Tuesday, February 20, 2007

Where We're At

Heh, heh. I can even sneak my preposition in at the end of the
title. I'm that good.

Let's have some updates. HH the Hillbilly HouseHusband is still
sickly. He took off from work another day to go to the doctor.
From there he went to The Devil's Playground to buy dogfood.
So I don't think it's terminal. He says it's a bronchial thingy, and
has 10 days of meds and some tasty-looking cough medicine
that is not Histinex.

My insurance has decided that they ARE my insurance, and are
again refusing to pay my blood test lab bill from Nov. 30 due to
it being a 'routine test'. I've heard this song before. I called the
doctor's office, and after talking 20 minutes, being cut off once,
and transferred once, I got satisfaction. The girly said that from
my file, it looked like that is NOT a routine test, and the doctor
would issue a corrected diagnosis code to the lab. She even
called back after she talked to the lab, saying it was a done deal.
And when I got home, the lab had sent me a form to fill out for
secondary insurance. So I'll be calling THEM tomorrow.
PISSERS!

#1 son is at the rescheduled Valentine's Dance at this moment,
not dancing. I told him to tell his little girlfriend, "I can't dance,
but I will stand on the dance floor with you so you can dance
and it will look like I'm participating."

My mom is doing well with her SURGICALLY-REPAIRED
PINKY FINGER. She is still up to her thrifty tricks, what with
sending me a red styrofoam plate in a bag of goodies the other
day, 'goodies' meaning coupons, a note how to get $5 off the
next cake I order, and said styrofoam plate. This afternoon I
went by her house, and she offered me some ketchup she had
sitting upside down to drain out every last drop. Then she said,
"Well, I can get another bottle out of the pantry for you."
I asked her if it was 4 years old, citing her Expired Ranch
Dressing Faux Pas in which I think she planned to poison me.
She didn't think so.

We are deep into 3rd Quarter now, there's no turning back.
Graduation has been set, the MAP test is in sight, and we are
all sick of each other. Yep. Everthing is right on schedule.

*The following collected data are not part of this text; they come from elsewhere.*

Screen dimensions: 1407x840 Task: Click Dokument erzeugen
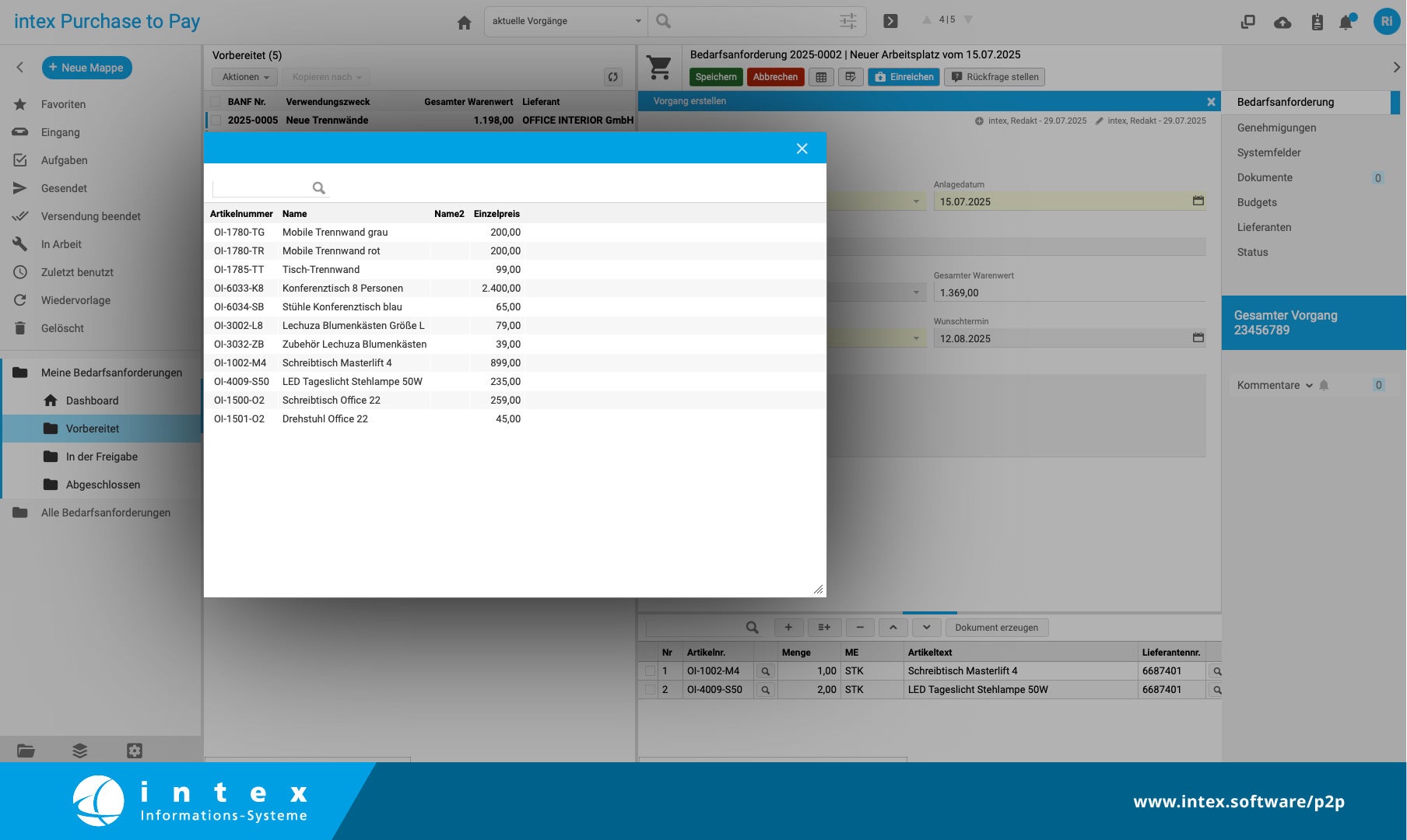pos(996,627)
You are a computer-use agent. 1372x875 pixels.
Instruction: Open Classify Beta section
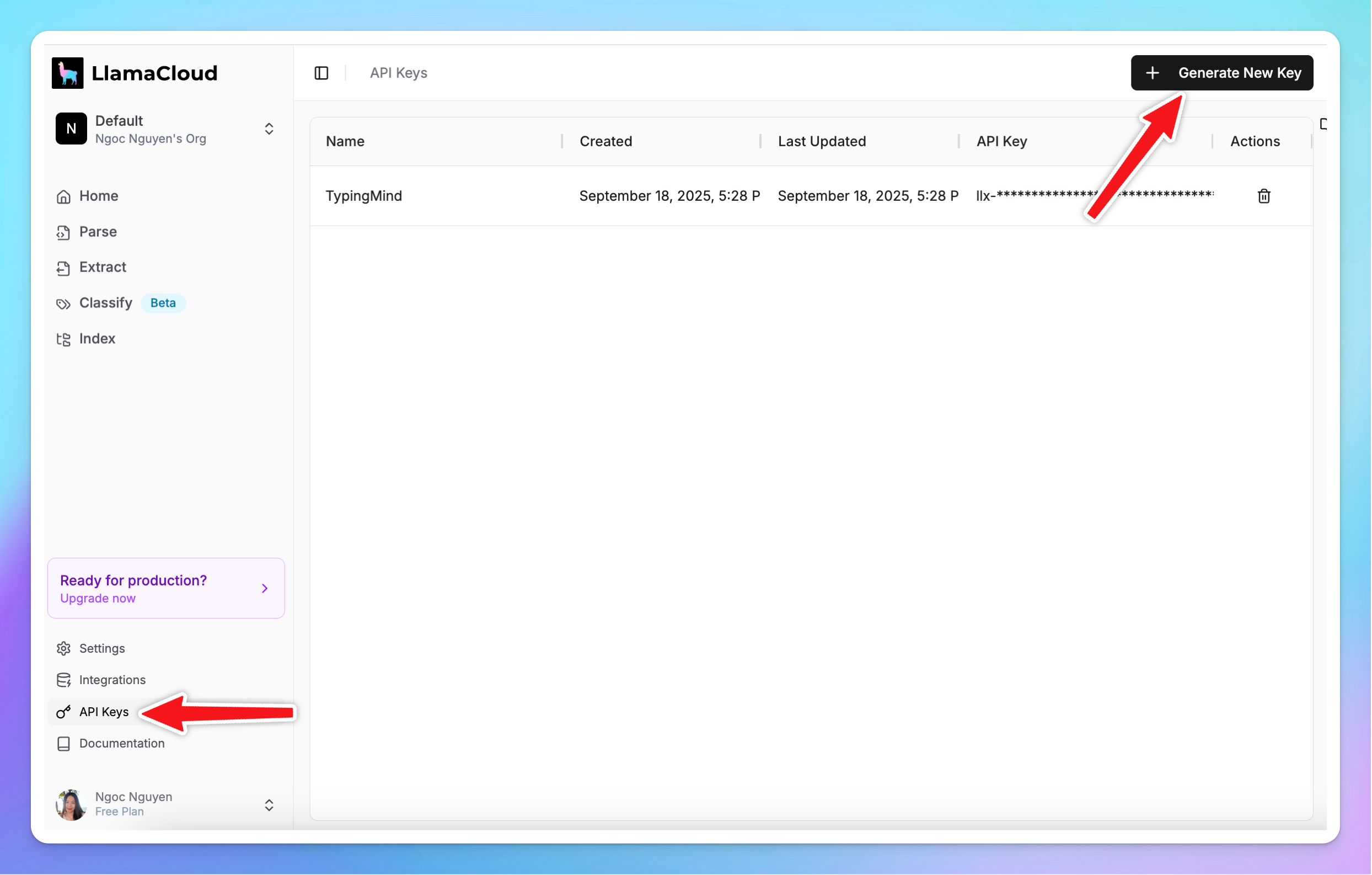[105, 303]

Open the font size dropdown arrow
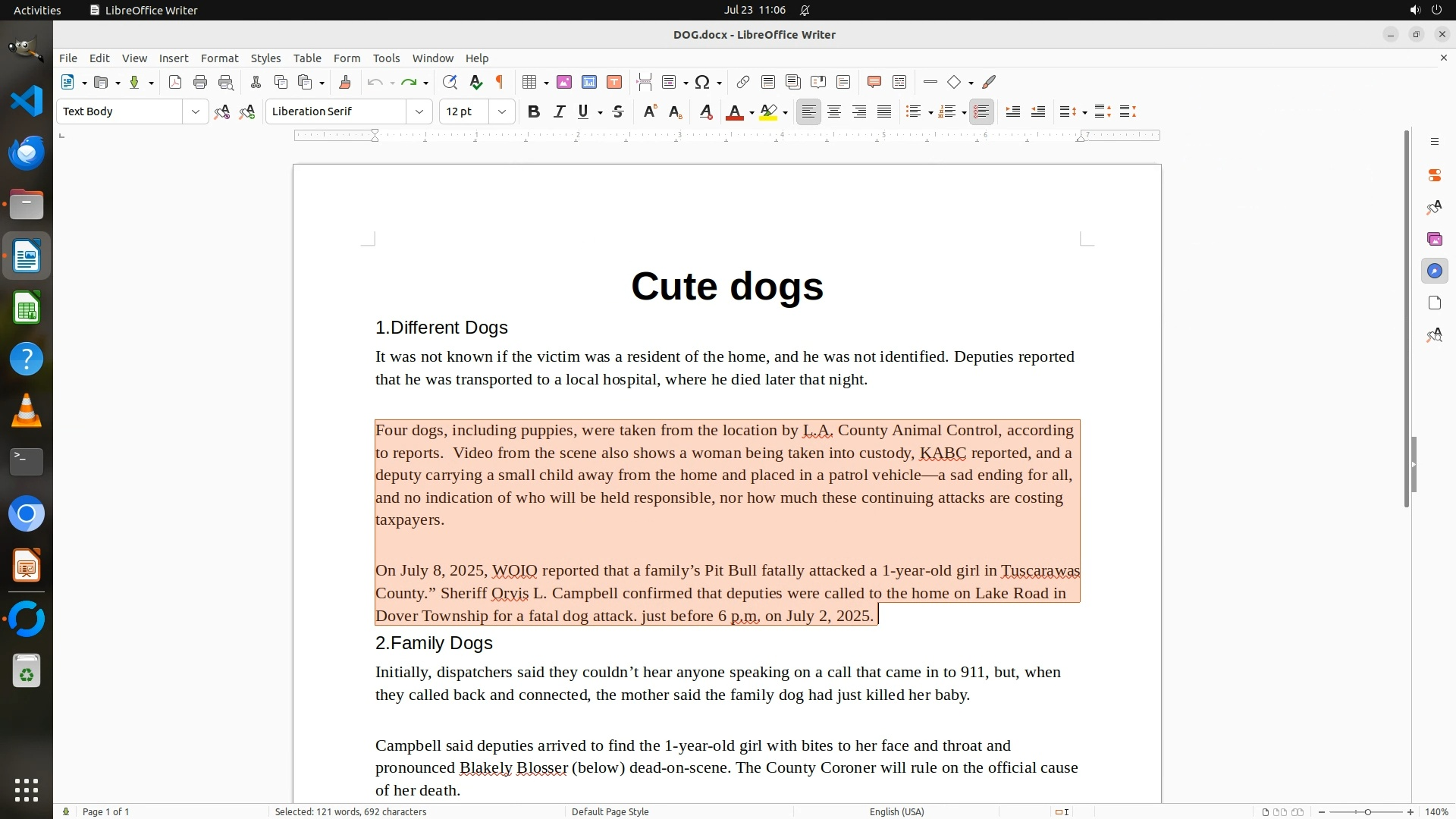[x=501, y=112]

The school year is almost over, you know.

3 comments:

Cazzie!!! said...

Nope, the school year is in first term here for us (winks). A hot time indeed, and a dry time too with the drought we are experiencing.
Poor HHB, hope he is better soon, tell him to make sure he drinks lots of water, hydrate himself and all that. Too bad the insurance are such pains in the B-hind!!!
Your son can still look cool on that dancefloor, so long as he dresses like the Fonze and sways like him :)

MrsCoach2U said...

Football season- check

Basketball season-check

Baseball season- no check but we don't have 2 crucial things for baseball season a team or a field so we don't have to check that one

Fishing season- around the corner!

Teacher at our house driving us nuts with preparing the camper, boat and lawnmower- CHECK!!!!!

Hillbilly Mom said...

Cazzie,
Day 3 off work for HH. He whined this evening, "I don't know if to eat or not eat. I feel sick if I eat. I haven't eaten anything all day." So after telling him to go check into the hospital if he can't even make a decision, I said, "You didn't eat ANYTHING all day?" And HH said, "Well...just two waffles, two donuts, and some cheese." Pardon me for not showing him more sympathy. Paybacks for 16 years worth of this crap are a b*tch, ain't they HH?

My son danced 3 dances, but told me 'one'. My secret source filled me in. I don't want to embarrass him by blogging about it.


Mrs.,
Thank the Gummi Mary that you don't have the baseball paraphernalia! And now I have to google the correct spelling of paraphernalia.